§ **WHAT THE TASK ASKS**
What is needed is a verbatim copy of the data, minus the pictures.

§ **MATERIAL FOR THE TASK**
· · · · ·

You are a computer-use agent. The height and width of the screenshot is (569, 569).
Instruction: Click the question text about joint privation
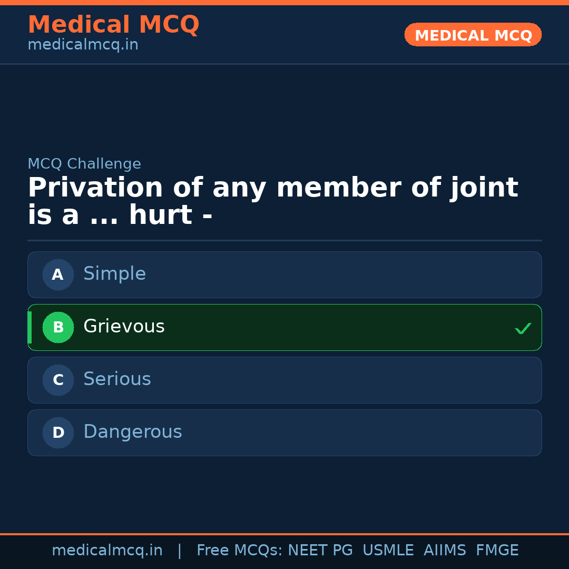coord(273,200)
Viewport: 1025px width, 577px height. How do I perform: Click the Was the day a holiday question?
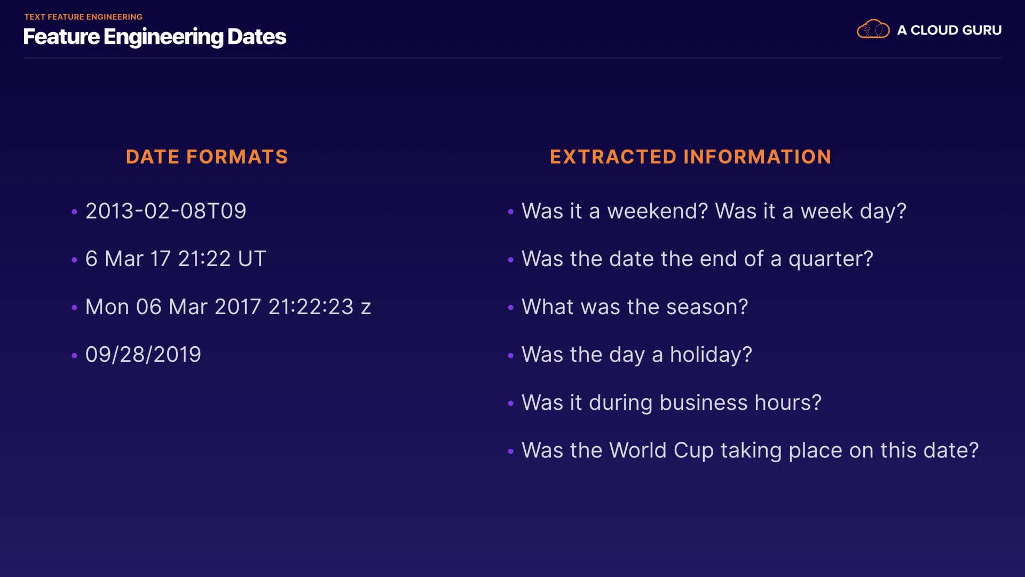click(x=636, y=355)
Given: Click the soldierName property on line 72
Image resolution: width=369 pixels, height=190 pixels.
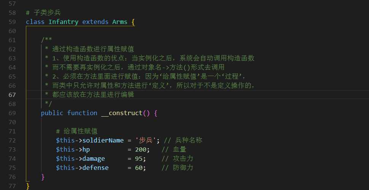Looking at the screenshot, I should [103, 140].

· · · · ·

§ **OUTPUT FOR THIS EXERCISE**
You are a computer-use agent. The height and width of the screenshot is (569, 569).
Instruction: Click the question text about joint privation
coord(273,200)
Viewport: 1025px width, 577px height. How do I perform: Click the Was the day a holiday question?
click(x=636, y=355)
Given: Click the soldierName property on line 72
Image resolution: width=369 pixels, height=190 pixels.
Looking at the screenshot, I should [103, 140].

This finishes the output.